What to do → Pick out every line in the records below that contains the word "Toggle" and copy each of those lines. Case counts, so only lines with that capitalization should be included.

Records for locating displayed items:
• • • • •
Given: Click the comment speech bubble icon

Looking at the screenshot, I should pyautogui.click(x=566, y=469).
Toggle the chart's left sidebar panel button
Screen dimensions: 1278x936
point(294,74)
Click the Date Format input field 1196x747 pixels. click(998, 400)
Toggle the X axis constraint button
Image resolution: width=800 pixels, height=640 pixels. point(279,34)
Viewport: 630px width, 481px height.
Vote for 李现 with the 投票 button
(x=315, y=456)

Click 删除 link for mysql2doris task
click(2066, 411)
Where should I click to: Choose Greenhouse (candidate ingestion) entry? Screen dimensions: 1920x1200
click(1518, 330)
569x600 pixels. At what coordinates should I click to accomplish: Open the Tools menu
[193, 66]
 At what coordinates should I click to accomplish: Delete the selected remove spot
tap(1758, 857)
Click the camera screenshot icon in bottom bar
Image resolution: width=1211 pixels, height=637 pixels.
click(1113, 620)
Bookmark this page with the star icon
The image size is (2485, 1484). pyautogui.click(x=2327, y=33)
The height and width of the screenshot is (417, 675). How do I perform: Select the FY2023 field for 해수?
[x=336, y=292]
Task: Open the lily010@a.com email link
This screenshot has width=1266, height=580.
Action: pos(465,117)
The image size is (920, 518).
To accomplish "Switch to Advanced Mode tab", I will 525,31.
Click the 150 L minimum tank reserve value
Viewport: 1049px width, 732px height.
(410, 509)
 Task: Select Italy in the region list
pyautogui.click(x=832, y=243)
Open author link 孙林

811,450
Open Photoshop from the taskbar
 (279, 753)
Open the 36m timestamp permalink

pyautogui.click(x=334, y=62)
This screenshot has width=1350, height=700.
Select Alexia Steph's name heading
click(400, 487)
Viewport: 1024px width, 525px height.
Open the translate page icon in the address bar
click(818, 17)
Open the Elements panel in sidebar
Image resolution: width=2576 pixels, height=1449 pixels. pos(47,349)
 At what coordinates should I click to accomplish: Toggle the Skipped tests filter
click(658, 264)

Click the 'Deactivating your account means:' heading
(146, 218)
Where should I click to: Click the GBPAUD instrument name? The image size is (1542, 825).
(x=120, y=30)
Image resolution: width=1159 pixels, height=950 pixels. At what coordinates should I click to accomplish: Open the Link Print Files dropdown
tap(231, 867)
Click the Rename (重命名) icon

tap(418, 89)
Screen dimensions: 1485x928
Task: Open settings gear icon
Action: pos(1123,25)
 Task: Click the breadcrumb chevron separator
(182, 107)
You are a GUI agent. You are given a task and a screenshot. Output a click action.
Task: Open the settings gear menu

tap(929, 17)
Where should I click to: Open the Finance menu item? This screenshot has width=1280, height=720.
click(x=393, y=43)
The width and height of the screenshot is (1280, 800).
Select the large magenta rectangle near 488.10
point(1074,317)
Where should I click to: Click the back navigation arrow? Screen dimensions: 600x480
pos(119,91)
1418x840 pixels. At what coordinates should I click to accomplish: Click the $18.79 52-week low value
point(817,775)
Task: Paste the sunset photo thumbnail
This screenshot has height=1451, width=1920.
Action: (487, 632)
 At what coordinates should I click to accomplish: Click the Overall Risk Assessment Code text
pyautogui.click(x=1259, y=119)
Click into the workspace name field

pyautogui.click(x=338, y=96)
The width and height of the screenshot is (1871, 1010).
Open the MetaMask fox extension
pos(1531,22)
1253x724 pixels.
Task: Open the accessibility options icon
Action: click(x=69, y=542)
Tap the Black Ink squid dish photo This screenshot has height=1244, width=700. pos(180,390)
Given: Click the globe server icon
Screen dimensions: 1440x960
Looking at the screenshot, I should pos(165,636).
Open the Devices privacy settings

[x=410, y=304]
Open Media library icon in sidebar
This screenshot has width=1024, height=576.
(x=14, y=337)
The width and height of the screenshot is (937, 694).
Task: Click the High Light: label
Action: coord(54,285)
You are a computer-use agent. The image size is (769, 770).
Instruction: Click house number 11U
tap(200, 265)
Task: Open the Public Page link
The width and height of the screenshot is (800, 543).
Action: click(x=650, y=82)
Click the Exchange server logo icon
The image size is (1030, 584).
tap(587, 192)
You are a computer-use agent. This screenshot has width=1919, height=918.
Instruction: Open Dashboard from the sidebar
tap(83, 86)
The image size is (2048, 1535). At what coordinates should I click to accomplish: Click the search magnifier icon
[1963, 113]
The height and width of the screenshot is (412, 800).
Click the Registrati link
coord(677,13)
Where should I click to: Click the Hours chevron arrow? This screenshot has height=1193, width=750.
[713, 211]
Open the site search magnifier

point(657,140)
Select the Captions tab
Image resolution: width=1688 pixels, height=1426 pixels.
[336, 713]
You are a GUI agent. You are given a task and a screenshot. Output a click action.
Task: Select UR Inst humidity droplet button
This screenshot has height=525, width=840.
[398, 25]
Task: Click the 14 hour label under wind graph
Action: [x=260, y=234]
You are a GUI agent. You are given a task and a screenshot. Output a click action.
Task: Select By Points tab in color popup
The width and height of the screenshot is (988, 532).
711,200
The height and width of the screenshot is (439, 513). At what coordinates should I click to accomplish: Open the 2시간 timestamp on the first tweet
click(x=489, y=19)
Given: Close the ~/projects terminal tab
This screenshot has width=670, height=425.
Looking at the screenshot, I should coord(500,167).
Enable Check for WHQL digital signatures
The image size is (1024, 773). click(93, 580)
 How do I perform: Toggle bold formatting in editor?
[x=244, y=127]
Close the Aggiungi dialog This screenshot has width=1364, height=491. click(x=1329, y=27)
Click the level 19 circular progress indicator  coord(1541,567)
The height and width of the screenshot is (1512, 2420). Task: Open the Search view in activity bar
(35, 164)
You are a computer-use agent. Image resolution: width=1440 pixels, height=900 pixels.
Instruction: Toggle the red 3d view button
• • • • •
Solution for this task →
Toggle the chart's left sidebar panel button
Toggle the X axis constraint button
 At what coordinates should I click to accomplish: Toggle the Skipped tests filter
 How do I perform: Toggle bold formatting in editor?
Instruction: Toggle the red 3d view button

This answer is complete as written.